SMM and FRAP procedures.

(A) Representative confocal images show complete nuclear translocation of YFP-GR after 3 hours of 1 µM dexamethasone treatment. (B) A representative CCD image of single molecules of YFP-GR after background subtraction shows two discernible Gaussian peaks of YFP fluorescence. (C) Regime for single molecule kinetics; images are taken with a time lag of 6.25 ms or 12.5 ms in 300 series of 8 per cell. In background-subtracted images, single molecules of YFP fluorescence are easily discernible. (D). PICS analysis of single molecule displacements, shown for dexamethasone-bound YFP-GR at time delay of 6.25 ms. The cumulative probability distribution as a function of the squared distance l (black line) is best fitted with a 2-population model (red dashed line), while a 1-population model gives a suboptimal fit (blue line) (n = 20 cells). (E) FRAP procedure of dexamethasone-bound YFP-GR. At t = 0 s a 100 ms bleach pulse is applied to a strip spanning the nucleus.

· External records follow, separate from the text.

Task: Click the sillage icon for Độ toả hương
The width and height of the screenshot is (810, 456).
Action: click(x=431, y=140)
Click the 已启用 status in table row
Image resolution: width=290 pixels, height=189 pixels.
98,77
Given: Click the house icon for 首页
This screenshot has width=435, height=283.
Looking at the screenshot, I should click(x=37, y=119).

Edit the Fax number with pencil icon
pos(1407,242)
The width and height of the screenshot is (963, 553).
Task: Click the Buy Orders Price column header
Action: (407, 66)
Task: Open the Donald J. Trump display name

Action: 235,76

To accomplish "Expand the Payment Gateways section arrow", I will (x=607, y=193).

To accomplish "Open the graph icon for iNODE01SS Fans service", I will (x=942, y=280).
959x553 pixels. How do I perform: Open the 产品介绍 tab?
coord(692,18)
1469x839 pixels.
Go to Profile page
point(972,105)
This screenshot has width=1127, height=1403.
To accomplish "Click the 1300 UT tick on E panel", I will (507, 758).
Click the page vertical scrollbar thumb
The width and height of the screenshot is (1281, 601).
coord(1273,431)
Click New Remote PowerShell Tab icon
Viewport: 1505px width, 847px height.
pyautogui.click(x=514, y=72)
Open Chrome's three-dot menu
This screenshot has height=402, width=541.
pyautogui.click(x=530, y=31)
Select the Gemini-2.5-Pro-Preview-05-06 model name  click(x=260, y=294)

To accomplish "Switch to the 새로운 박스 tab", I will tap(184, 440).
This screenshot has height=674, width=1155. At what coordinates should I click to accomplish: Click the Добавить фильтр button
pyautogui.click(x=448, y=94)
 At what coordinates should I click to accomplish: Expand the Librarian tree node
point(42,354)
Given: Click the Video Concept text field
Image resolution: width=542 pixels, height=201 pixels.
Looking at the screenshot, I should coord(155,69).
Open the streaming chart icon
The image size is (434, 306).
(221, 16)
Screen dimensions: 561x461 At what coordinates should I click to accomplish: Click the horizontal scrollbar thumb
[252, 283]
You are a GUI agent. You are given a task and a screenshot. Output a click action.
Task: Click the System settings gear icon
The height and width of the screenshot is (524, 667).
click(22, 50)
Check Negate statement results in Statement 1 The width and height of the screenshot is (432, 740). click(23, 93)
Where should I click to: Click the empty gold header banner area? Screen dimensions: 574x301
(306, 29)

Subsequently, FRAP recovery curves of 30 cells are recorded, combined and adjusted to baseline fluorescence (black line). Subsequently, Monte Carlo simulations are generated using a 3-population model and fitted to the combined FRAP curve. The top 10 fits are combined (red line) and show a good fit of the experimental data with small residuals (blue line).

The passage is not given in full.